The verdict of the international jurors who visited the city for three days in May recognised the city's achievement as a great collaborative effort, evident in 'the city's vibrant cultural ecosystem, inclusive of museums, galleries, educational institutions, and creative hubs, [which] fosters innovation and collaboration while maintaining a deep respect for tradition'. These ecosystems are many, powerful engines of connection linking cultural and social assets between not only creative hubs of crafts people and artists, but also the past, the present – and the future itself.

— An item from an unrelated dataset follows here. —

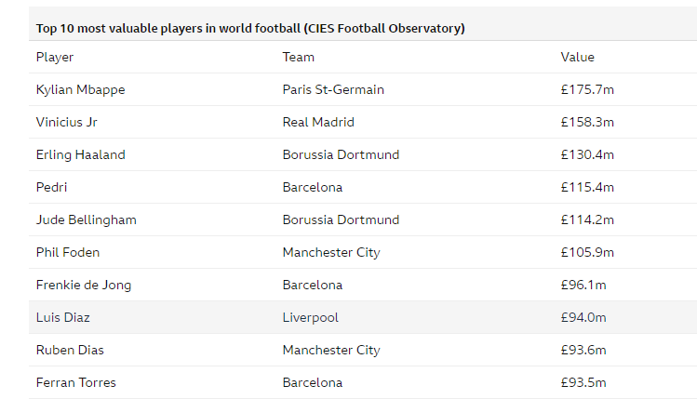Select the £93.5m value for Ferran Torres

pyautogui.click(x=583, y=382)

These ecosystems are all about partnership in which the city has become so strong. Back in May, the World Crafts Council international jurors met the ArtsKeele team at the place where we have held Keele’s Three Counties exhibition, the Burslem School of Art, since 2017. We value and enjoy staging our exhibition in the heart of the Mother Town of clay. The Three Counties is a participatory peoples' exhibition, a great opportunity for new artistic talent. We could not offer such a vibrant, accessible opportunity without our partners in Burslem and beyond.

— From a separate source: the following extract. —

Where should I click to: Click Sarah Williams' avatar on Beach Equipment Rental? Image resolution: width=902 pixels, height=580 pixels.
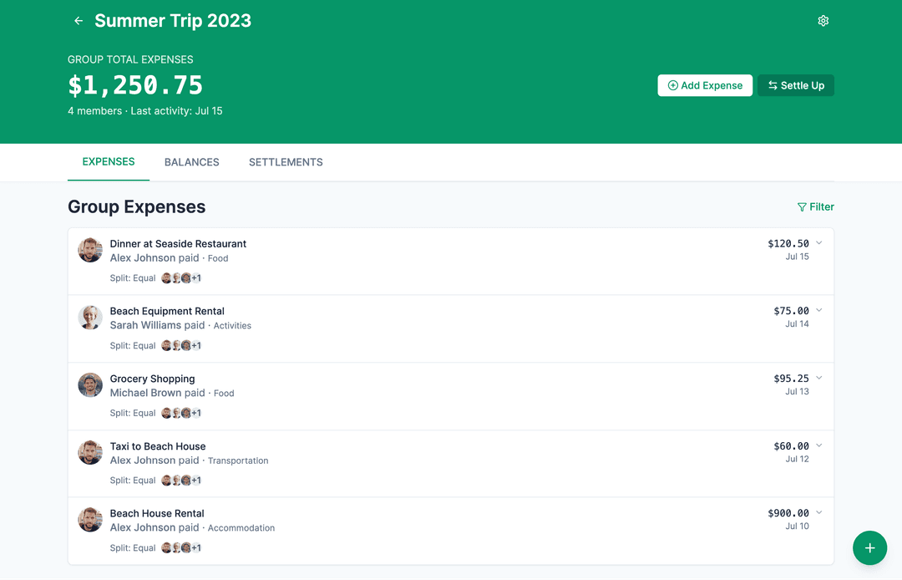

The artist Philip Hardaker is another valued partner. As his website says of him, he 'is an accumulator, a shifter of detritus collecting the flotsam and jetsom of our wasteful consumer society and transforming these materials into art.' His work is an archaeological meeting place for traditions of making that originate in clay. His exhibition at Keele shows the way he weaves together ceramic fragments from the past, and the present, excavated from Staffordshire and all over the world. Distinctively 'these fragments of past ages along with his own modelled and cast ceramic elements of heads, animals and aeroplanes [result] in ceramic collages of considerable intricacy and beauty.' He animates ceramics by mixing clay with other materials. Using the past, his art innovates in the present, passionately articulating a commitment to social inclusion and peace in the face of international conflict since the 1980s. His focus on environmental sustainability and ecology provides an international language through which to root ourselves in the world. Philip Hardaker's ceramic art gives us a craft, an art, that can touch so many social practices and ways of thinking.

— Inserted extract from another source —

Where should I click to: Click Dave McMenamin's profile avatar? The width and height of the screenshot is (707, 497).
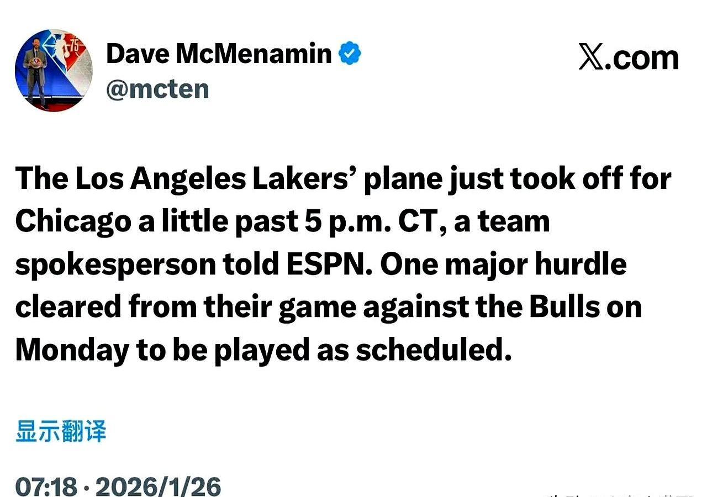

World Craft City status for Stoke-on-Trent fittingly foresees a dynamic future for ceramic materials. The juror's Consolidated Evaluation Report points to 'future applications of craftsmanship', an economic growth route to a sustainable future that will further benefit craft and artisanal skills. It identifies an overlapping scientific and commercial ecosystem 'developing new products and applications of ceramics in advanced fields.' Keele University has a strong materials science research cluster in which ceramics plays a vital role. Keele’s Science Park brings the city region another innovation hub. The opportunity the Science Park offers to co-locate with scientific excellence has resulted in some truly remarkable success stories - not least that of the company Biocomposites, which experimented with ceramic technology in orthopaedics to develop the world’s first and only calcium matrix approved for mixing with antibiotics for placing in bone and soft tissue as part of a surgeon’s infection management strategy. Keele is proud to be the home of Biocomposites, who started life in Stoke-on-Trent in 1987, around the same time that Philip Hardaker started to produce his art.